(Saved data entries)
*** Begin section ***
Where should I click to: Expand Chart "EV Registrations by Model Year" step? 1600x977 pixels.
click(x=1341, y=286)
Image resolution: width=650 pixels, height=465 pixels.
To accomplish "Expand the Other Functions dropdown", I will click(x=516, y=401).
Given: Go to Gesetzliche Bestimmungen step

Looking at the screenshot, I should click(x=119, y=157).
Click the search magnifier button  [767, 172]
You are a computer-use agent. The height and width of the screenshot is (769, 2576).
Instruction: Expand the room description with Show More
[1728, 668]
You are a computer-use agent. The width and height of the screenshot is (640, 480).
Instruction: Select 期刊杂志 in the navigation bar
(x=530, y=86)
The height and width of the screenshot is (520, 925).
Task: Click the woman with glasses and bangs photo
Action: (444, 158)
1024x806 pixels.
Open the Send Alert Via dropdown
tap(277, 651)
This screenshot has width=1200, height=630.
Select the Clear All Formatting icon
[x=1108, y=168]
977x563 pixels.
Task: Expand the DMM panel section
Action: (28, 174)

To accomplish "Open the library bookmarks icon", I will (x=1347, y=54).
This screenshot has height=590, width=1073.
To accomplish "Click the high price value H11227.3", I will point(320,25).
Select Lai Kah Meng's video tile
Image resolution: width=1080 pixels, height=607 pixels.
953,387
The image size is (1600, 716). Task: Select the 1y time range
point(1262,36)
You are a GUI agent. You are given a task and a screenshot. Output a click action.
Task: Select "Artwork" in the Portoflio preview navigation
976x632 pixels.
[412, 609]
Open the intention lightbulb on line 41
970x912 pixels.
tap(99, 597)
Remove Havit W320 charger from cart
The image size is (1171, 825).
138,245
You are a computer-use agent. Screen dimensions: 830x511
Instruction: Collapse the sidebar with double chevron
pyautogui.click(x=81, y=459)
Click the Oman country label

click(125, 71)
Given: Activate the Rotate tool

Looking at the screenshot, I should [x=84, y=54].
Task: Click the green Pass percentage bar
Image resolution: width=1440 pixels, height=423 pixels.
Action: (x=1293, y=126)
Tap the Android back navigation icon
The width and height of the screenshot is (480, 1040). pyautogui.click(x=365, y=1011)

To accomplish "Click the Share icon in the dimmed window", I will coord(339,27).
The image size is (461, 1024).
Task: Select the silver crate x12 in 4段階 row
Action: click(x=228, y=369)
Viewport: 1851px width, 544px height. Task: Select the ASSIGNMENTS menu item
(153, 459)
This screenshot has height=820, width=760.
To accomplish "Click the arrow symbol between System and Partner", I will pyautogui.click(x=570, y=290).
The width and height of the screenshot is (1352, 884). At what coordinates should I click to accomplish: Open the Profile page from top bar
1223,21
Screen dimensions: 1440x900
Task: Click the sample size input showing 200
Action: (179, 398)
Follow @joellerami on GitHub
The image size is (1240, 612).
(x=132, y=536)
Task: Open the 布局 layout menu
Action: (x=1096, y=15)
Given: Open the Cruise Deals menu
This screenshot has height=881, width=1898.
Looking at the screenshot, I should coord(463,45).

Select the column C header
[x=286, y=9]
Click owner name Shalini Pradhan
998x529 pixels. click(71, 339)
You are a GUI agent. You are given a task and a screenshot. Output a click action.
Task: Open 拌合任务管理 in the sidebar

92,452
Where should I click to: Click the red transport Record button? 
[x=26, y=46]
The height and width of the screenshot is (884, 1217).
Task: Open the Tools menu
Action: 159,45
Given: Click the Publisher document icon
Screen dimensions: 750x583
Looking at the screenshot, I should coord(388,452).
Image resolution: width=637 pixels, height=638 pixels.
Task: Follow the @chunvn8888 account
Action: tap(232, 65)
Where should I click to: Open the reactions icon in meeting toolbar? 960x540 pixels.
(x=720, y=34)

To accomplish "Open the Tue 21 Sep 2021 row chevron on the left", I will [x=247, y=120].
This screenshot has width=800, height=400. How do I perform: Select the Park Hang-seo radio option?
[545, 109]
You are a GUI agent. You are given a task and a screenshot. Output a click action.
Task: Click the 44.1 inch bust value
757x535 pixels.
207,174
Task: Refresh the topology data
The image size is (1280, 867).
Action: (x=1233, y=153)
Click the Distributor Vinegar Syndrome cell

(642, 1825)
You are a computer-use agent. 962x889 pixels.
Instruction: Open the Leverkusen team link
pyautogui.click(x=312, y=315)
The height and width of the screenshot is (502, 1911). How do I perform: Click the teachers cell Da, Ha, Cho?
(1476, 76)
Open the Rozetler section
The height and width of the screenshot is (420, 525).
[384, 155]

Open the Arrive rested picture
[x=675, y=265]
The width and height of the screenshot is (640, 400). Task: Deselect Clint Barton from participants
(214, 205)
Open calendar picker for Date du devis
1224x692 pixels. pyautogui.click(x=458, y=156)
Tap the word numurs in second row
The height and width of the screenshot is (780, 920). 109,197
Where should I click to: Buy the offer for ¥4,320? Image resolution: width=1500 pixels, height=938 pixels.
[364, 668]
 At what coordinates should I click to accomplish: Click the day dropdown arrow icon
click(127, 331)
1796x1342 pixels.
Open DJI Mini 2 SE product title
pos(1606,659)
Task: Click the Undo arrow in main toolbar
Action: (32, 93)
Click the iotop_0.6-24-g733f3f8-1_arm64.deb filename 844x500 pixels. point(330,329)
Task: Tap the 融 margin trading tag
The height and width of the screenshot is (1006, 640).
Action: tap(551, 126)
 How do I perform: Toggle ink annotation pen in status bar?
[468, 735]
*** End section ***
■ Task objective
Using the data above, reproduce exactly the lines from the line that contains "Image resolution: width=650" through the line that contains "You are a computer-use agent. The width", including both.

■ Task output
Image resolution: width=650 pixels, height=465 pixels.
To accomplish "Expand the Other Functions dropdown", I will click(x=516, y=401).
Given: Go to Gesetzliche Bestimmungen step

Looking at the screenshot, I should click(x=119, y=157).
Click the search magnifier button  [767, 172]
You are a computer-use agent. The height and width of the screenshot is (769, 2576).
Instruction: Expand the room description with Show More
[1728, 668]
You are a computer-use agent. The width and height of the screenshot is (640, 480).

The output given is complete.